The case $p=3$ is easy to take care of, so treat $p\neq 3$. Here is my progress.
Via a primitive root modulo $p$ we see that there are exactly $p$ cubic residues modulo $p$ if $p\equiv 2 \pmod 3$ and exactly $\frac{p+2}{3}$ cubic residues (including $0$) if $p\equiv 1 \pmod 3$. Consider the sets $X = \{x^3: x\in \mathbb{F}_p^{*}\}$, $Y = \{y^3 - a: y\in \mathbb{F}_p\}$ and $Z = \{z^3 - b: z\in \mathbb{F}_p\}$ (we stress that $X$ does not include $0$, so its cardinality is at least $\frac{p-1}{3}$!). In case $X\cap Y \neq \emptyset$ we obtain a solution modulo $p$ to $x^3 - y^3 + a = 0$; in case $X\cap Z \neq \emptyset$ we obtain a solution modulo $p$ to $x^3 - z^3 + b = 0$; otherwise $X\cap (Y\cup Z) = \emptyset$ and since $(X\cup Y \cup Z) \subseteq \mathbb{F}_p$ we must have $$ p \geq |X\cup Y \cup Z| = |X| + |Y\cup Z| = |X| + |Y| + |Z| - |Y\cap Z| \geq \frac{2(p+2)+(p-1)}{3} - |Y\cap Z| $$ and consequently, $|Y\cap Z| \geq 1$, i.e. $Y \cap Z \neq \emptyset$. But the latter actually shows that there is a solution to $y^3 - z^3 + b - a = 0$ modulo $p$! Now suppose we are in the first case, i.e. $x^3 - y^3 + a = 0$ is soluble modulo $p$ (the case with $x^3 - z^3 + b = 0$ is dealt with analogously and we shall not write it down) and let $(x_0,y_0) \in \mathbb{Z}^2$, $p\nmid x_0$ be a solution. Consider the polynomial $f(x) = x^3 - y_0^3 + a$ $-$ it satisfies $|f(x_0)|_p \leq p^{-1} < 1 = |3x_0^2|_p^2 = |f'(x_0)|_p^2$ and so by Hensel's lemma we obtain $c\in \mathbb{Z}_p$ with $f(c) = 0$ and we are done.
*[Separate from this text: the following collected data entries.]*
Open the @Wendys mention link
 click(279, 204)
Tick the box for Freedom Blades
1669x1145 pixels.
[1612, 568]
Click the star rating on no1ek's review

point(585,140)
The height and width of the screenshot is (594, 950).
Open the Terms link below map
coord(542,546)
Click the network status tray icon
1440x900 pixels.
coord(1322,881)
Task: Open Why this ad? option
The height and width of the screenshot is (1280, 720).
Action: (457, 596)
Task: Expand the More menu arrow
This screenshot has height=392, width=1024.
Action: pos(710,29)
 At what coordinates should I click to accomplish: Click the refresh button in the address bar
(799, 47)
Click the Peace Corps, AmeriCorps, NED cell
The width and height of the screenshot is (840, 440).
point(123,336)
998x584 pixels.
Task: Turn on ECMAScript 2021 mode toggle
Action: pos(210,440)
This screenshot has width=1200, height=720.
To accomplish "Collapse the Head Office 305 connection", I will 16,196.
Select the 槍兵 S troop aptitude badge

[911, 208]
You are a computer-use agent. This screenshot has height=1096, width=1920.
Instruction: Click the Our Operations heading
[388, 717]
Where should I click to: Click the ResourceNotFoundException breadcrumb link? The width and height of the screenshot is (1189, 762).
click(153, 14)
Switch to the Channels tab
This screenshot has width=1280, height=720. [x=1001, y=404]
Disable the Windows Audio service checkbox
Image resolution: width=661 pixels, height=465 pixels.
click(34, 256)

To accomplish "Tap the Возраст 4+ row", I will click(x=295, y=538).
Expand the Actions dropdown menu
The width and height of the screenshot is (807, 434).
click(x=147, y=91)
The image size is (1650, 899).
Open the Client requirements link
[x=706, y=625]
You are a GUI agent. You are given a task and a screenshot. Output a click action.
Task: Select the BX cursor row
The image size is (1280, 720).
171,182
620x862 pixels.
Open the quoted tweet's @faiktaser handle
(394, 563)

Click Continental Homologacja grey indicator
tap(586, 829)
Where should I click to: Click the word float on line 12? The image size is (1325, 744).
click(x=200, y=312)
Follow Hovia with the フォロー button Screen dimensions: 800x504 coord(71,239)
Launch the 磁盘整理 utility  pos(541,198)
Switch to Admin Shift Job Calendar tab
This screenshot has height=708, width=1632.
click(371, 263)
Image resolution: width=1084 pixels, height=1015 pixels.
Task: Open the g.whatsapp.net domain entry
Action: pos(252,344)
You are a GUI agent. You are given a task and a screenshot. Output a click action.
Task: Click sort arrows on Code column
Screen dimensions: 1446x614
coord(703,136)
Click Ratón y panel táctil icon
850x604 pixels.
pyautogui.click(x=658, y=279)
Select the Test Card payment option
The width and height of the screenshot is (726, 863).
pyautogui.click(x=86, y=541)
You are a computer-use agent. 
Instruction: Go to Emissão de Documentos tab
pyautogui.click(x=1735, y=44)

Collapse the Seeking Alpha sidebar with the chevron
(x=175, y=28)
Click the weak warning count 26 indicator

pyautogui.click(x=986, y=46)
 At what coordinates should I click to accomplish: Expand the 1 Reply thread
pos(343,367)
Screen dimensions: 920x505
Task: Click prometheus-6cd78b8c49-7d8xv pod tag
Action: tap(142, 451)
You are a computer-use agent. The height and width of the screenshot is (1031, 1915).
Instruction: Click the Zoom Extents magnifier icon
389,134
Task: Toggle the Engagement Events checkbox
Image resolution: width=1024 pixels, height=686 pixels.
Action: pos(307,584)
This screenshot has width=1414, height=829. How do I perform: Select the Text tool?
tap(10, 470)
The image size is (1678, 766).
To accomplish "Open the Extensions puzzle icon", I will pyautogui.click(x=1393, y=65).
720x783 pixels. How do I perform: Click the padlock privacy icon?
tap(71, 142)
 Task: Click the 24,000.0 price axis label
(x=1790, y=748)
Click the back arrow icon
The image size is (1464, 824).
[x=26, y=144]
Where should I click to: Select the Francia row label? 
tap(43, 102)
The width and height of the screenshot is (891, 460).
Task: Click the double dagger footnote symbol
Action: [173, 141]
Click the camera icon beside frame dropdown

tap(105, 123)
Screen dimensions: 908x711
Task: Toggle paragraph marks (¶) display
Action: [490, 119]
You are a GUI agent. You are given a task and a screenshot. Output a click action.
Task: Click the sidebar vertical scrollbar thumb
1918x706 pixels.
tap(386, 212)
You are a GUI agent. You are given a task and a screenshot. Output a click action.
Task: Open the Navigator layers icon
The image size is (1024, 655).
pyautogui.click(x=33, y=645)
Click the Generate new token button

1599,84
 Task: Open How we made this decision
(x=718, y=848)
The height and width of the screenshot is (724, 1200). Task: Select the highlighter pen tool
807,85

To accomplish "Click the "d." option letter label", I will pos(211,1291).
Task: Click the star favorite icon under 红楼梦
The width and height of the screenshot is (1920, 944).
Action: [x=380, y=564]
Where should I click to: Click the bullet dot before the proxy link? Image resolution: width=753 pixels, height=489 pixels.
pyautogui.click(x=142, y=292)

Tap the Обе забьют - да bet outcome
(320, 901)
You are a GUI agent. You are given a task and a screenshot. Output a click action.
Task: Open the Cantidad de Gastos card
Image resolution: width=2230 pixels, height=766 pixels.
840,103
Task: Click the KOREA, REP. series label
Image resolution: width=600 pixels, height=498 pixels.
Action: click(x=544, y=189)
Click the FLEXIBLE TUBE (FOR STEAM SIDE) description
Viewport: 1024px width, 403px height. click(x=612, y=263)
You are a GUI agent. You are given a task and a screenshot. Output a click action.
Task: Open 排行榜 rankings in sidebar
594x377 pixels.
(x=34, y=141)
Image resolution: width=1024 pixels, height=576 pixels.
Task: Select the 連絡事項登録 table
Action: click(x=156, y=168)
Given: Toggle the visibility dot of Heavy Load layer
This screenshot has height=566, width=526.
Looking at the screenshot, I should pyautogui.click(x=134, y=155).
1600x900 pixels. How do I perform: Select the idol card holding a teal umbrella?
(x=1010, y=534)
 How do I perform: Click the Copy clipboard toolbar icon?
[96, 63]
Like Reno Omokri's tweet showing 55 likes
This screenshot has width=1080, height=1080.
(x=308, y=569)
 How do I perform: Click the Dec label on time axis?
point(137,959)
However, it still might happen that I am in the third case $y_0^3 - z_0^3 + b - a \equiv 0 \pmod p$ but with $y_0 \equiv z_0 \equiv 0 \pmod p$. Then applying Hensel is troubling.... so how to escape from this?
Any help appreciated!